In this study, highly sensitive SERS films were fabricated using an advanced AAO template technique and Ag deposition. In a systematic study employing nanowires of various lengths, structures composed of aggregated AgNWs were optimized. The highest EF obtained for the aggregated AgNWs was ~2.3 × 10⁷, which was attributed to the large number of nanogaps between the Ag nanowires. From this experiment, the upper limit of EF for this nanostructure scheme was estimated to be <3 × 10⁷. When Ag was deposited on vertically aligned alumina nanowires before aggregation, an AgNP complex structure was formed instead of the AgNW structure. For the optimized AgNP complex structure, EFs as high as 3.5 × 10⁷ were obtained, of which ~2.5 × 10⁷ was estimated to be from the closely dispersed AgNPs on alumina nanowires in the slope region and ~10⁷ from the closely packed AgNPs in the roof region, as determined by micro-Raman measurements. The main mechanism for the large EF observed in the AgNP complex is not attributed to the hot spot effect but to an unknown physics of the AgNPs dispersed in 3D on the thin alumina nanowire framework. With this new AgNP scheme, novel nanostructures with EF > 10⁸ can be expected.

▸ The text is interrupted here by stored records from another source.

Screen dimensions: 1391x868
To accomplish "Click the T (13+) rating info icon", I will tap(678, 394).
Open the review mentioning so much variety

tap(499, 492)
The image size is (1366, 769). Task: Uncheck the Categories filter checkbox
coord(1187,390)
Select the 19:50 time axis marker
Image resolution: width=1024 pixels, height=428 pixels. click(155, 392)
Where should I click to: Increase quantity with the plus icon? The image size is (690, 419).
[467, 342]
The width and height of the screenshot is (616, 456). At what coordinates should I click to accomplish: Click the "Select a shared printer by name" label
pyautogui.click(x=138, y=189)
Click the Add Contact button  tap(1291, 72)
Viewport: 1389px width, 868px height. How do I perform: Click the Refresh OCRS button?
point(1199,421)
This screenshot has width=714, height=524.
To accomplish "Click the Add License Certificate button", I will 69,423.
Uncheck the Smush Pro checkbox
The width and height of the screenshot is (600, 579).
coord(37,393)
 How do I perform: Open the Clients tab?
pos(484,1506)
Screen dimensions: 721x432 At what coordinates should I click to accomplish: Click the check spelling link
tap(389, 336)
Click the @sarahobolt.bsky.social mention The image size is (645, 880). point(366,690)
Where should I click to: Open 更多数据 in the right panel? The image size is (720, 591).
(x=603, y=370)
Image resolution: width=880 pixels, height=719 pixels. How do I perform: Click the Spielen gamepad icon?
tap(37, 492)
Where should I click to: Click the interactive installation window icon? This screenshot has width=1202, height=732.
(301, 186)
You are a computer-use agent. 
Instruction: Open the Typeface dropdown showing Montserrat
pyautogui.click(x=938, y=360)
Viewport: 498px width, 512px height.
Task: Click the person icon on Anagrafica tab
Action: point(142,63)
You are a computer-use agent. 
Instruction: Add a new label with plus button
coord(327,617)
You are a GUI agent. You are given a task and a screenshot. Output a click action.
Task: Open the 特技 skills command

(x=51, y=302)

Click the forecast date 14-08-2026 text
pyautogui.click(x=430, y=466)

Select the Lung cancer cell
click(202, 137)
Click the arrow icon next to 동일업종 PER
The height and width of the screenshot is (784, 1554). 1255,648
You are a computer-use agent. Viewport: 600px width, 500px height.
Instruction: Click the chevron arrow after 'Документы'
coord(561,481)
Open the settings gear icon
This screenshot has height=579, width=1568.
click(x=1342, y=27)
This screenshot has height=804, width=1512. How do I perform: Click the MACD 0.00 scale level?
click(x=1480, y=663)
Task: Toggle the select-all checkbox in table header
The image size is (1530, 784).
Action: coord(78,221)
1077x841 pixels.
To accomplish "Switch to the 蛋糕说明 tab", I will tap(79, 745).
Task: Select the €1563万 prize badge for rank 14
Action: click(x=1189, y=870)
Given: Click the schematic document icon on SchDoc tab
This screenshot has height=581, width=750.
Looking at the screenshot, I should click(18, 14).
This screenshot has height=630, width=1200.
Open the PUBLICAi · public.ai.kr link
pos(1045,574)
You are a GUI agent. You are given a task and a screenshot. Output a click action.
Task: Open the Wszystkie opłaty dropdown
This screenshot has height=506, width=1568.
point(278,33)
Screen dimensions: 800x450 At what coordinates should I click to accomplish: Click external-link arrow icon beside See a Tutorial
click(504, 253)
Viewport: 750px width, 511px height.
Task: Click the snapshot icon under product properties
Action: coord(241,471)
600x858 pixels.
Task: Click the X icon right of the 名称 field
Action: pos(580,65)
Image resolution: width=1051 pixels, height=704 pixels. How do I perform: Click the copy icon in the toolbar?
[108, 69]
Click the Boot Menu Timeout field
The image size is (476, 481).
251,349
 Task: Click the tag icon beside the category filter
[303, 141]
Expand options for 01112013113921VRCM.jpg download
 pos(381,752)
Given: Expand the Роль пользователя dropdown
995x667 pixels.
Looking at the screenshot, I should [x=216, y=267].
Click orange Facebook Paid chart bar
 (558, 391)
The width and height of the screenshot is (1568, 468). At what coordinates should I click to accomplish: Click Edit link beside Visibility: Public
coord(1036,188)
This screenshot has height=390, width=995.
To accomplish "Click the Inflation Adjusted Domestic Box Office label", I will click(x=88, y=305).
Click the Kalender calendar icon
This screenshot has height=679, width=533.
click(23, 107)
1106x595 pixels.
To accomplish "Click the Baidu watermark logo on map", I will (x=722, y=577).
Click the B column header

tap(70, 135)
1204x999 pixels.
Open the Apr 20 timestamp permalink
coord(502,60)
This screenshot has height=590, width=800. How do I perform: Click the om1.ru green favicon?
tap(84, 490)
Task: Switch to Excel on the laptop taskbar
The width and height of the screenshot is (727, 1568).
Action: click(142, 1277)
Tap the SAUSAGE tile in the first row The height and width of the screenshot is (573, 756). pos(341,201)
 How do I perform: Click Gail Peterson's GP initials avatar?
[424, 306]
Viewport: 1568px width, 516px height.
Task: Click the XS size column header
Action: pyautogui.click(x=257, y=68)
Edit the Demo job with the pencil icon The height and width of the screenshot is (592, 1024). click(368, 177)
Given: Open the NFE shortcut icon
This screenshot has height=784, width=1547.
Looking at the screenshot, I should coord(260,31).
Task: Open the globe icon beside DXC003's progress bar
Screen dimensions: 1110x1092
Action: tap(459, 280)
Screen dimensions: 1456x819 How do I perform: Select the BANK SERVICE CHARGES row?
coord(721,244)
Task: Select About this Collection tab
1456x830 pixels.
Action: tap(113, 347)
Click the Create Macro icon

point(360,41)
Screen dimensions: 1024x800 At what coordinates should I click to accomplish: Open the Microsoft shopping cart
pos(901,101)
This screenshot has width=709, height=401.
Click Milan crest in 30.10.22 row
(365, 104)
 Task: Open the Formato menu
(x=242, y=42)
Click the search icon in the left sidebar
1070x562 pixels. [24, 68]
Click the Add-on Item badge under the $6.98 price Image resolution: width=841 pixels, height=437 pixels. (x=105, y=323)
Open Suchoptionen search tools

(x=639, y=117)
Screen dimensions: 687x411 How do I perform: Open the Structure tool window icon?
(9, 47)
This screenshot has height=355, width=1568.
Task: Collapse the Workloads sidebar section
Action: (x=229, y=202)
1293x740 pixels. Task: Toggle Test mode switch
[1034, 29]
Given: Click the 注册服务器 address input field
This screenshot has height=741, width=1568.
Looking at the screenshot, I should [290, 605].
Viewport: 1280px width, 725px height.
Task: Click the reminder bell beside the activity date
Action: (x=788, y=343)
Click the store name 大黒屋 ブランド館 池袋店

The novel Ag nanostructures used in this study are promising SERS media for highly sensitive chemical and biological sensors. For instance, they can be used to develop highly sensitive VOC gas sensors with sub-ppm- to ppb-level sensitivities. In these studies, the effective functionalization of molecular species to induce increased adsorption of target molecules on nanostructure surfaces is essential. Highly sensitive SERS films with EFs of >10⁷ will provide great competitiveness when accompanied by effective functionalized molecules. In particular, the AgNP complex substrate may be very effective for gas sensing because of its highly porous structure and excellent SERS activity. Macromolecules such as ZIF-8 are promising functional materials for this nanostructure to become capable of highly sensitive gas detection to protect life and property.